HABADAILY.COM, Banda Aceh - Puluhan mahasiswa yang terdiri dalam kelompok Kualisi Pemuda Mahasiswa Aceh (KPMA) aksi demokrasi di halaman martir Gubernur Aceh, pada Jumat (8/3/2024).
Aksi tersebut dilakukan sebagai bentuk kekecewaan terhadap Sekteriat Daerah (Sekda) Aceh yang belum mengesahkan Anggaran Pendapatan dan Belanja Aceh (APBA) tahun 2024.
Penanggung jawab aksi, merisi Saputra, mengatakan bahwa pihaknya menuntut pencopotan sekda Aceh kerena dianggap tidak mampu mengesahkan dan tidak mamampu berkolaborasi dengan DPR Aceh sehingga APBA 2024 belum disahkan.
“Tuntutan dari kami itu untuk mencopot sekda Aceh, kerena tidak mampu mengesahkan APBA dan juga sekda Aceh tidak mampu intim berkolaborasi dengan pihak DPR Aceh sehingga APBA Aceh tidak disahkan,” kata marisi.

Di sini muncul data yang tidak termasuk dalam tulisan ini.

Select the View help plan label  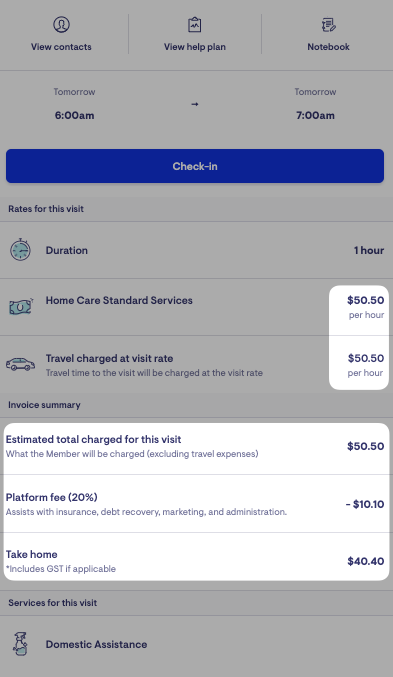click(x=195, y=47)
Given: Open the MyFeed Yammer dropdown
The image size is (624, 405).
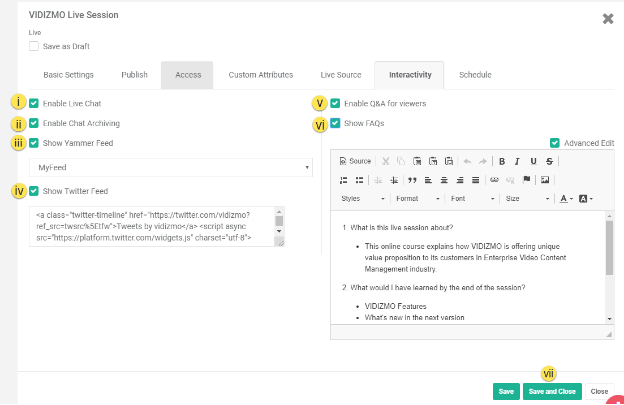Looking at the screenshot, I should click(170, 167).
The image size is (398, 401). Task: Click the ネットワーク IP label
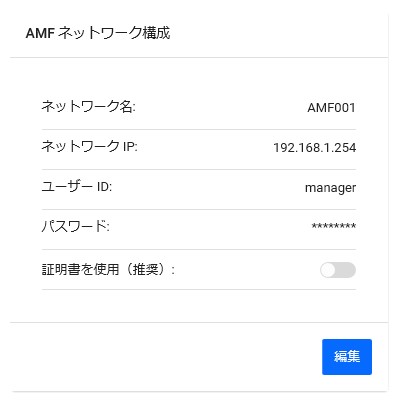(89, 146)
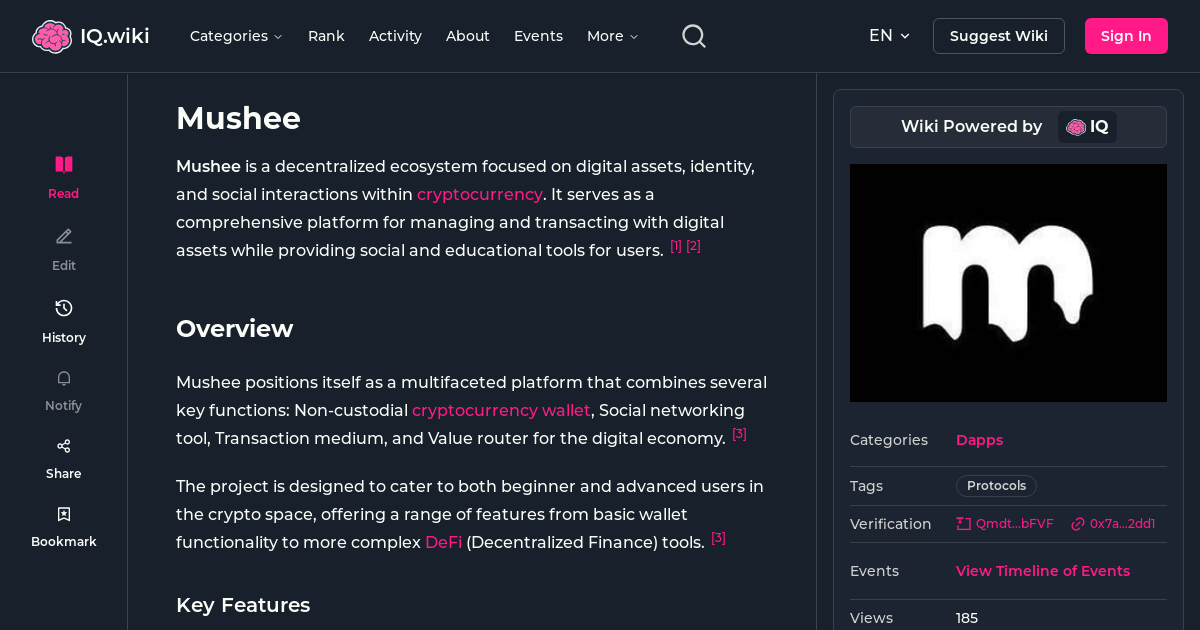The height and width of the screenshot is (630, 1200).
Task: Click the Notify bell icon
Action: [x=63, y=378]
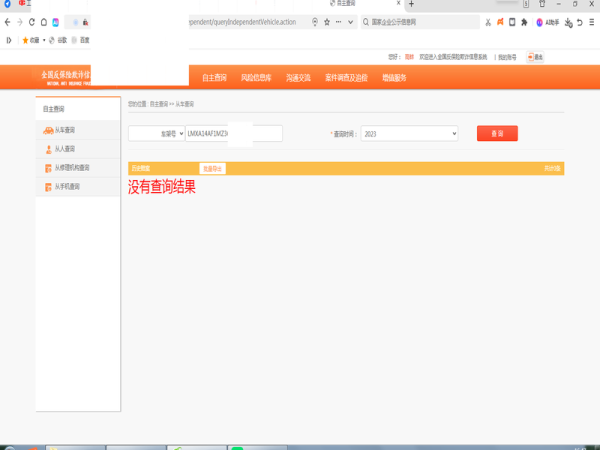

Marisi juga menduga, ada permainan di balik lambatnya pengesahan APBA, dan ia menduga ada kongkalingkong antara sekda dan DPR Aceh. Sehingga APBA tidak kunjung disahkan.
“Kerena tahun sebelumnya APBA itu terealisasi tidak ada hambatan, maka hari ini kami meminta kepada Presiden dan kemendagri untuk mencopot sekda Aceh,” ujarnya.
Ia juga mengatakan bahwa lambatnya pengesahan APBA terdampak pera masyarakat Aceh, terutama masyarakat Aceh yang ada di pedalaman desa yang belum merasakan manfaat APBA.
"Masyarakat Aceh di pelosok sana masih banyak yang belum merasakan APBA ini. Mereka sangat tertindas jika APBA tidak disahkan," ujarnya.
Para aksi juga meminta kepada sekda dan DPR Aceh APBA segera disahkan Jika tidak ada tanggapan dalam beberapa hari ke depan, KPMA akan kembali turun ke jalan untuk menuntut hak-hak masyarakat Aceh.
"Walaupun bulan puasa, kami tetap akan memperjuangkan hak-hak masyarakat Aceh," pungkasnya.